Equilibrium and dynamical properties of two dimensional self-gravitating systems

TL;DR

This paper investigates the phase transition, dynamical behavior, and chaos in a 2D self-gravitating particle system, revealing a first-order transition, anomalous diffusion, and size-dependent chaos properties.

Contribution

It provides a comprehensive analysis of the equilibrium phases, dynamical regimes, and chaos characteristics of 2D self-gravitating systems, including finite-size effects and their impact on diffusion and Lyapunov exponents.

Findings

Identifies a first-order phase transition at critical energy U_c.

Reveals anomalous diffusion below U_c and ballistic motion above U_c.

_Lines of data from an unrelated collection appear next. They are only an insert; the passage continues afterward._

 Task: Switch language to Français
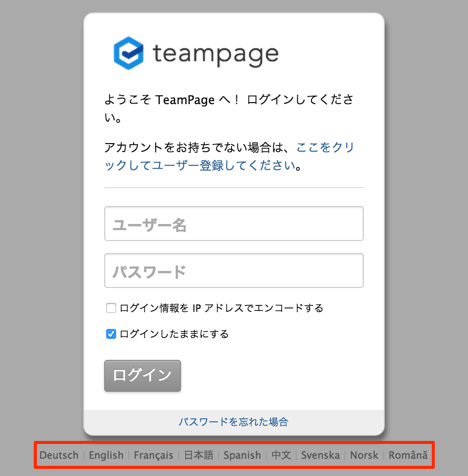coord(153,455)
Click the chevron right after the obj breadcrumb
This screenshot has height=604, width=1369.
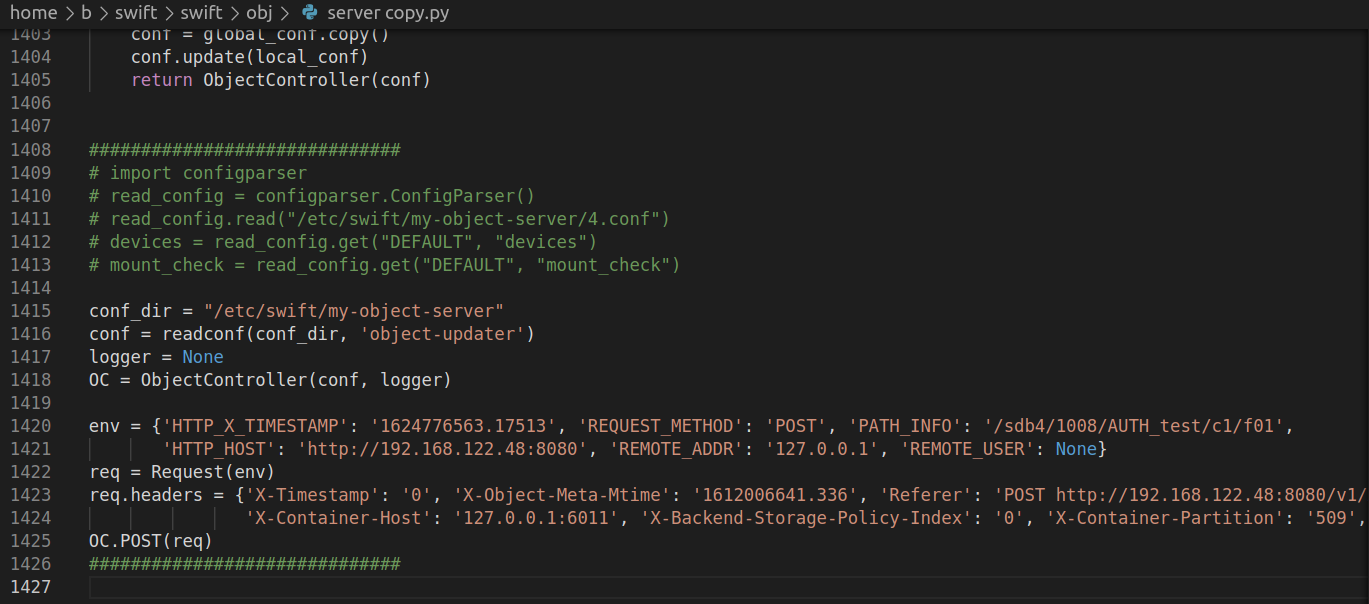tap(284, 13)
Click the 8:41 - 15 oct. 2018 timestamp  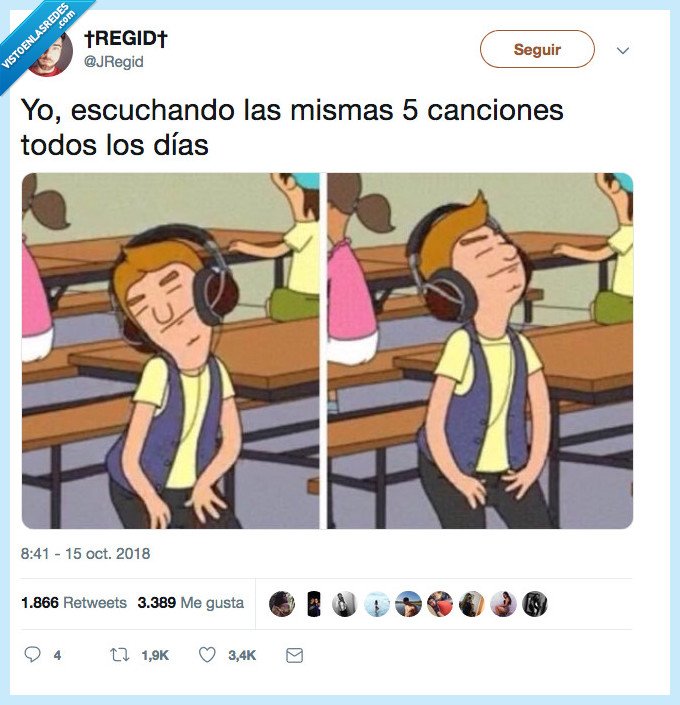(x=85, y=553)
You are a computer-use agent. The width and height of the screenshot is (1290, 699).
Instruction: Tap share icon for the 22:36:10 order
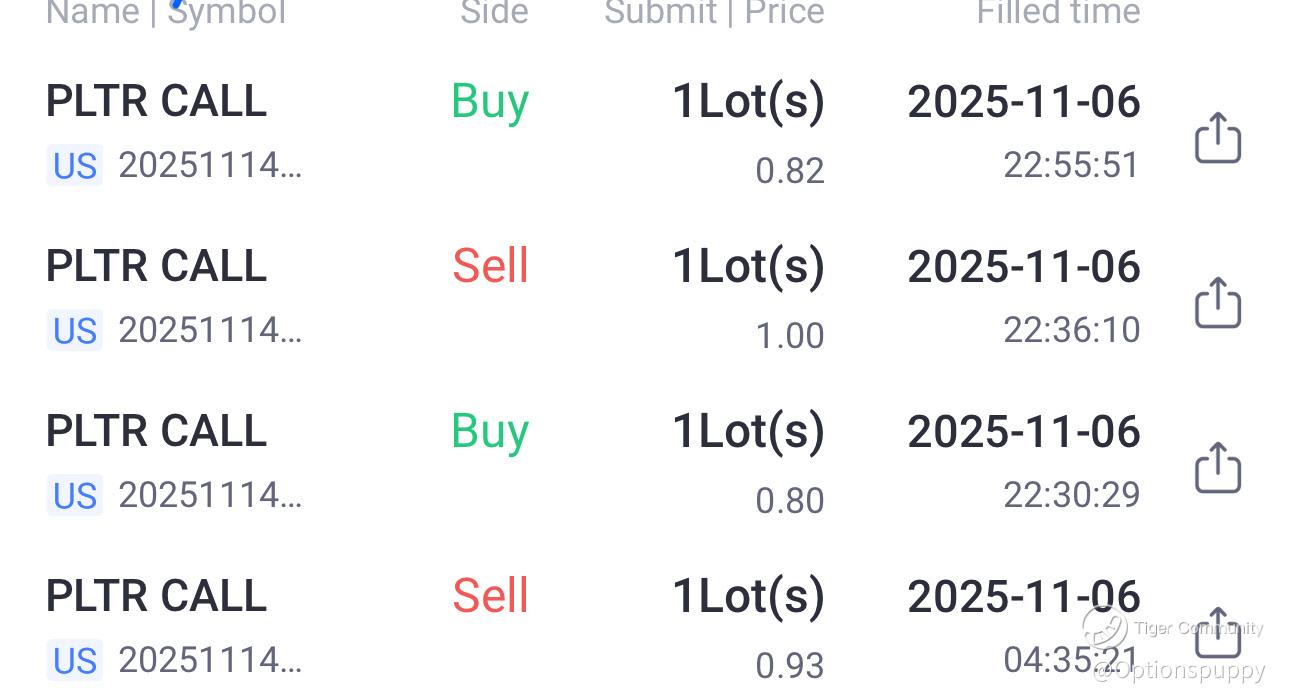coord(1218,302)
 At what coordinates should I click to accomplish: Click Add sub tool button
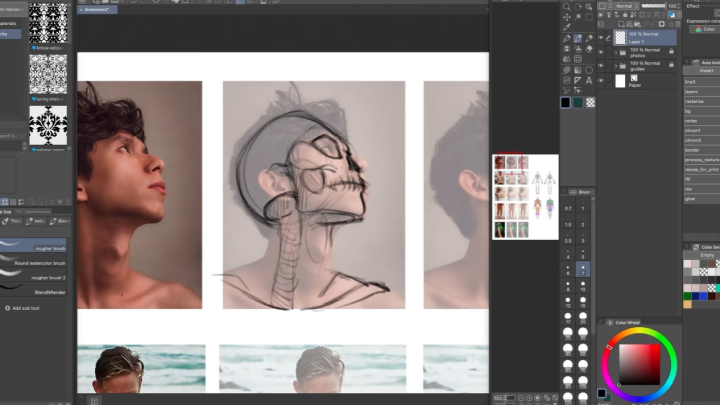(28, 308)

Shows Lyapunov exponent decreases as N^{-1/3} for U > U_c.

Abstract

A system of N classical particles in a 2D periodic cell interacting via long-range attractive potential is studied. For low energy density $U$ a collapsed phase is identified, while in the high energy limit the particles are homogeneously distributed. A phase transition from the collapsed to the homogeneous state occurs at critical energy U_c. A theoretical analysis within the canonical ensemble identifies such a transition as first order. But microcanonical simulations reveal a negative specific heat regime near $U_c$. The dynamical behaviour of the system is affected by this transition : below U_c anomalous diffusion is observed, while for U > U_c the motion of the particles is almost ballistic. In the collapsed phase, finite $N$-effects act like a noise source of variance O(1/N), that restores normal diffusion on a time scale diverging with N. As a consequence, the asymptotic diffusion coefficient will also diverge algebraically with N and superdiffusion will be observable at any time in the limit N \to \infty. A Lyapunov analysis reveals that for U > U_c the maximal exponent \lambda decreases proportionally to N^{-1/3} and vanishes in the mean-field limit. For sufficiently small energy, in spite of a clear non ergodicity of the system, a common scaling law \lambda \propto U^{1/2} is observed for any initial conditions.